I think you'd be better off just measuring the current through the load and shunt and tweaking the C.A. calibration factor until the C.A. current readout and the measured current are equal. This will give you an accuracy dependent only upon the current meter accuracy rather than trying to calculate a value from the voltage, current and load resistor.

 

[amberwolf]

Your load resistor is 80 watts (eight 10-watt resistors, all at equal current and equal voltage drops = 80 watts total).

Hmm...I know I don't get along well with math, but I was sure I had figured the wattage out right. I think I'm going to go soak my brain in bike-frame-grinding-fumes and see if it gets better. :lol:

 

[Mike1]

He's correct. Obviously hadn't got my thinking head on yesterday.
To dissipate 80W in the whole thing each resistor would be running at 10W. The spacing is still a problem though, you need a gap between them.

 

[rkosiorek]

silversurfer,

worst problem i can see with using these kinds of resistors as a shunt for measuring is that they are normally 20% tolerance. the value of this resistor could be anywhere from 1.6 to 2.4 ohms. calling it a 2ohm resistor is a wild assuption at best.

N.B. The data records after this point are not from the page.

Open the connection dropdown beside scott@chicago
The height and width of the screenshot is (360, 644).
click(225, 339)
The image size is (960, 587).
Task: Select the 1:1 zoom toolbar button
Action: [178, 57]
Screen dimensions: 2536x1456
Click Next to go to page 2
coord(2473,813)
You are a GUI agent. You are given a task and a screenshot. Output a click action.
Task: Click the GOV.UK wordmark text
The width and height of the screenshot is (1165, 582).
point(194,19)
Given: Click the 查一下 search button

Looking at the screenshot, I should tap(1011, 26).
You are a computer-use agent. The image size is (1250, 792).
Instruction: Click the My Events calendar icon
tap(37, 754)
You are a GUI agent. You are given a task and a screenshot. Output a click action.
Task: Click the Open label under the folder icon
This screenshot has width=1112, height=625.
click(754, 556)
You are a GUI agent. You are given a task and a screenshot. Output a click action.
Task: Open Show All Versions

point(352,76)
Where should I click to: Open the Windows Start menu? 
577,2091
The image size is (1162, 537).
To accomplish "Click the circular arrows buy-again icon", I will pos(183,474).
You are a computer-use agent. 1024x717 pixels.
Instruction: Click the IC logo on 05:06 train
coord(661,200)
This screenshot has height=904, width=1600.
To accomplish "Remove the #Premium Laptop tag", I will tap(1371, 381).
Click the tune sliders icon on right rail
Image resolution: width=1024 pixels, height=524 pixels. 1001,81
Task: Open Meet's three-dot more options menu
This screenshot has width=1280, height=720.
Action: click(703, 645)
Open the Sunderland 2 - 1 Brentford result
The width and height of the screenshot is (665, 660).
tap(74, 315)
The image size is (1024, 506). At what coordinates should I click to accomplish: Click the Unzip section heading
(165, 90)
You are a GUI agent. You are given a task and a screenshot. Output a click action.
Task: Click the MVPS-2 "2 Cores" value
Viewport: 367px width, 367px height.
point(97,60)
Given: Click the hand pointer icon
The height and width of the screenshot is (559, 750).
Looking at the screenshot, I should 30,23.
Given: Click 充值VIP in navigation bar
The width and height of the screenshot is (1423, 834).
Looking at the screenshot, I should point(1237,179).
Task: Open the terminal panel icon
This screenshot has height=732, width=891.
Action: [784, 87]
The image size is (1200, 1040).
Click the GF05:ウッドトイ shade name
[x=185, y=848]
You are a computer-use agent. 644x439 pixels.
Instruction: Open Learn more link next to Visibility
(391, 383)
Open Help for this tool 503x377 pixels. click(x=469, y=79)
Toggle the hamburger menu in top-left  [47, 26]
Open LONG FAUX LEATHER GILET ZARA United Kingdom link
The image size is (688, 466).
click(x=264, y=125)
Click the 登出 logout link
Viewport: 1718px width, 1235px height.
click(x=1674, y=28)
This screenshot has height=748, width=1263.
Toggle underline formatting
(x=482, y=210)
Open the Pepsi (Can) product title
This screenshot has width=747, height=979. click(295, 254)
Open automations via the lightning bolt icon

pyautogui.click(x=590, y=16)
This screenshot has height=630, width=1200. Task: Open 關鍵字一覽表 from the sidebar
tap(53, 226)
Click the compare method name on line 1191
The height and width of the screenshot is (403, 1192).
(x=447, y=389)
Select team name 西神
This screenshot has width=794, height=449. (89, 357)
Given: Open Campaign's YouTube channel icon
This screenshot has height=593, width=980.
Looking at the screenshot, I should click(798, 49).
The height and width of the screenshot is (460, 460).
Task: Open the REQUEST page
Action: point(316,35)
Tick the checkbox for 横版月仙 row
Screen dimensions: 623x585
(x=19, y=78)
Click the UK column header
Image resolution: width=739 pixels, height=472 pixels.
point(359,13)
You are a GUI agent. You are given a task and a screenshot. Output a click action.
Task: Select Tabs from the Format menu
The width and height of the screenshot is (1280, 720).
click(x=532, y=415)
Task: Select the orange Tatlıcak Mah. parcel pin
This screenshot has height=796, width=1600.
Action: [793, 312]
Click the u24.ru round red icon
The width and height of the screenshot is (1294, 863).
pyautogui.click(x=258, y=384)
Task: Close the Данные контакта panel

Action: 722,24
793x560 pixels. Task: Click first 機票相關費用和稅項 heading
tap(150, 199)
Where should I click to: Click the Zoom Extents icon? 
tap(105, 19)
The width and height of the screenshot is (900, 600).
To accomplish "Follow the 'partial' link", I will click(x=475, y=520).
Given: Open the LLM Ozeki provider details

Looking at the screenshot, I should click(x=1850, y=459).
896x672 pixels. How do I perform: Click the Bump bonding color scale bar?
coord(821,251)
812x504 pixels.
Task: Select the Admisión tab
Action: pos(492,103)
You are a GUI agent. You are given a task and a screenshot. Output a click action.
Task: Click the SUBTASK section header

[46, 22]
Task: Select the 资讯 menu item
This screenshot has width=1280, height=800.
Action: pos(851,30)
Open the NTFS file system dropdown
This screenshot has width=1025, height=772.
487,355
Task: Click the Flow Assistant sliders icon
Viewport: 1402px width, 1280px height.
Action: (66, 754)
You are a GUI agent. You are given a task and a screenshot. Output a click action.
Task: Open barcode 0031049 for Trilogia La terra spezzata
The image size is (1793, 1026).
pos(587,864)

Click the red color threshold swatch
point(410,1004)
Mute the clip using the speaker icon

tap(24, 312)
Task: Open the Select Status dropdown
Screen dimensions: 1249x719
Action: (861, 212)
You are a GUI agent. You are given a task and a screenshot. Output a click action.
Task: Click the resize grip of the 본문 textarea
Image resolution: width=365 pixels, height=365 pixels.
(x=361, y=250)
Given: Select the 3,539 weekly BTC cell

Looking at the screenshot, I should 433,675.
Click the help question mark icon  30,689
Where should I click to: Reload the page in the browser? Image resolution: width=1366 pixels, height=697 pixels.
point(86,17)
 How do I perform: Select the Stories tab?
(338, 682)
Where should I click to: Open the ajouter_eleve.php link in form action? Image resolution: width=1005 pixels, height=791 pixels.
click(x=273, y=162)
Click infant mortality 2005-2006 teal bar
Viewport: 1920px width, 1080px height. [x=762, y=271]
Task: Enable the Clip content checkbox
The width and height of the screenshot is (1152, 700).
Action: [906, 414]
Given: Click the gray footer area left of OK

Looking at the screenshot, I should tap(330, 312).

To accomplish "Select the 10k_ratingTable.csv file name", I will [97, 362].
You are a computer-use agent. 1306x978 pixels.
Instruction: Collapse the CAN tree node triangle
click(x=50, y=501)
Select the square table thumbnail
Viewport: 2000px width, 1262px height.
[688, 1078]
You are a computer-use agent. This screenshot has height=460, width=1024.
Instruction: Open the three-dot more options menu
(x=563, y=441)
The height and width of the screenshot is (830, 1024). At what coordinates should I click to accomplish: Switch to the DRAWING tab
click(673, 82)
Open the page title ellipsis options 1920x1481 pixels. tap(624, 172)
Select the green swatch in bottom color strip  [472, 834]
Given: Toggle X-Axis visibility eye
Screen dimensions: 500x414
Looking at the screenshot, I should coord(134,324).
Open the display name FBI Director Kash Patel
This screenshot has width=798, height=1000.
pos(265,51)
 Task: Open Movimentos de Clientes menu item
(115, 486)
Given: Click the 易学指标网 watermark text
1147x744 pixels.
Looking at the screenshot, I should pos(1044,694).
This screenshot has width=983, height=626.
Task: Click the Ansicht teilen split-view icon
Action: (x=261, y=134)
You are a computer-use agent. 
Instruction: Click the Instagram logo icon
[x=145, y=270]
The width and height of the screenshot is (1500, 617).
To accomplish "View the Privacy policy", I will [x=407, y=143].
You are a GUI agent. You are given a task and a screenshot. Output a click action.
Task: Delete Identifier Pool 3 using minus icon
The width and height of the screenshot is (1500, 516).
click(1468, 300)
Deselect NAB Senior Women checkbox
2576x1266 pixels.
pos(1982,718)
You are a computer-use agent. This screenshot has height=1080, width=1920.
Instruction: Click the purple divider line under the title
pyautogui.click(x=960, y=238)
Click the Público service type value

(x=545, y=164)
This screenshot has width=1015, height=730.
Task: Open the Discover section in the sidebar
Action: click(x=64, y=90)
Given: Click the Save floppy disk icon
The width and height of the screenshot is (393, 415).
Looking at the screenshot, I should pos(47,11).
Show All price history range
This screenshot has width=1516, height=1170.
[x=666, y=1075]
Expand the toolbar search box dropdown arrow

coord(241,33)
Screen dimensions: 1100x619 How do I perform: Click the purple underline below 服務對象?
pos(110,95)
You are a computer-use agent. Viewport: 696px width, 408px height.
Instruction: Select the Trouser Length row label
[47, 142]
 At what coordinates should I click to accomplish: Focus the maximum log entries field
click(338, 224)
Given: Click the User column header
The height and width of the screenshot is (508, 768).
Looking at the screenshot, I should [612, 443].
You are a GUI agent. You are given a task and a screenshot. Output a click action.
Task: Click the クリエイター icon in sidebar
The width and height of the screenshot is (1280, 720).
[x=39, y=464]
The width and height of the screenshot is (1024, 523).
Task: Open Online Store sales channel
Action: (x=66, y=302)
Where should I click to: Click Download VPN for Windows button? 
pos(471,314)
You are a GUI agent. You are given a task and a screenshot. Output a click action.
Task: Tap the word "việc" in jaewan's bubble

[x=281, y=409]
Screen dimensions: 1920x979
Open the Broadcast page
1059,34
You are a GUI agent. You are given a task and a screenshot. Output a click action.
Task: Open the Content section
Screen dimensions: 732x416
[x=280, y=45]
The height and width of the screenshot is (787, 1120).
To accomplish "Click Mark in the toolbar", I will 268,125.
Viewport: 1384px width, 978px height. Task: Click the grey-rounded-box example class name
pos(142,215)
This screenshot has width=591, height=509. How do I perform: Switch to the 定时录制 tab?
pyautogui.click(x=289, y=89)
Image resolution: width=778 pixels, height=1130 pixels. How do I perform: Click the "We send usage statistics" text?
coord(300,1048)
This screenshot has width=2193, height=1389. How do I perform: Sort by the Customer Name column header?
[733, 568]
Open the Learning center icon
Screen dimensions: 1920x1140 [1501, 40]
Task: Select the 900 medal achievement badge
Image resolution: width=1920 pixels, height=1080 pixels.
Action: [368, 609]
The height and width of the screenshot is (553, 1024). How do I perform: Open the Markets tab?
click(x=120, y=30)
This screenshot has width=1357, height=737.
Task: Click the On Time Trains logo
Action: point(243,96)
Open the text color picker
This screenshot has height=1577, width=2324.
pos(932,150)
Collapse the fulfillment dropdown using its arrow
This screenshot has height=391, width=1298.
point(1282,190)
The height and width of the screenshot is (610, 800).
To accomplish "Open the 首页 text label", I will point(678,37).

you need to measure voltages across a known resistance to calculate current. the idea is that there are 3 related parts to electricity. they are called Volts, Amps and Ohms. electricity is sort of like a tripod. you need all 3 legs (Volts, Amps and Ohms) for it to work. if you know what any 2 of them are you can calculate the third. if you know the resistance of the component and you can measure the voltage of that component, you can calculate the current. or if you know the resistance and the current you can calculate the voltage. you don't have a known value of any kind here. your resistor is kinda, sorta 2 ohms give or take 0.4 ohms. so how can you measure anything? short answer is you can't. you need to know at least one value with some certainty.

since this 2.0 ohm current limiter is only used for a short period of time. just long enough for a quick measurement. heat dissipation is a minor issue. the big issue is HOW MANY OHMS IS IT REALLY? what you need to do is establish a known resistance value somehow. you have to calibrate that 2ohms to a couple of decimal places at least. you have to know it's value within 1% or better. you can do that. you need 2 reasonably accurate meters so you could simultaneously read the voltage and current across that resistor. then you could calculate it's resistance with some accuracy. why do you need to do this at the same time? the reason is that the resistance of the shunt INSIDE the AMP METER will change your Volts reading. using the measured readings plug them into the equation Volts = Amps times Ohms you get a good idea of what your actual ohms of that resistor are.

once you accuratetly know how many ohms your resistor is you can connect it in the circuit. then you can measure the volts across the known value of the current limiting resistor you can calculate the actual current in the circuit. knowing the current in the circuit and measuring the voltage across the SHUNT INSIDE THE CONTROLLER you can calculate the resistance of the shunt.

notice that in each case we are determining the value of 2 of the different parts of electricity to get the third part. the goal is always to complete that tripod.

rick

 

[SilverSurfer]

After I built it, i put it on the multimeter, it came solid at 2 ohms. So I thought that would be strait. I glued them together because it only takes a few seconds for the multi meter to settle into a solid reading, so theres not much time to build up any serious heat. Its built only for running the one test. Thats its whole life. Still, Having read all, Im going to invest in a watts up meter. Seams like thats the easiest way to go about several tasks. CA= good. CA + Watts up meter = better! Funny thing is, just yesterday I was thinking about getting some instructional matterial on use of a oscilliscope, see about teaching myself some electrical engineering. LOL Love ebiking toooo much! Is 50 too old to start learning?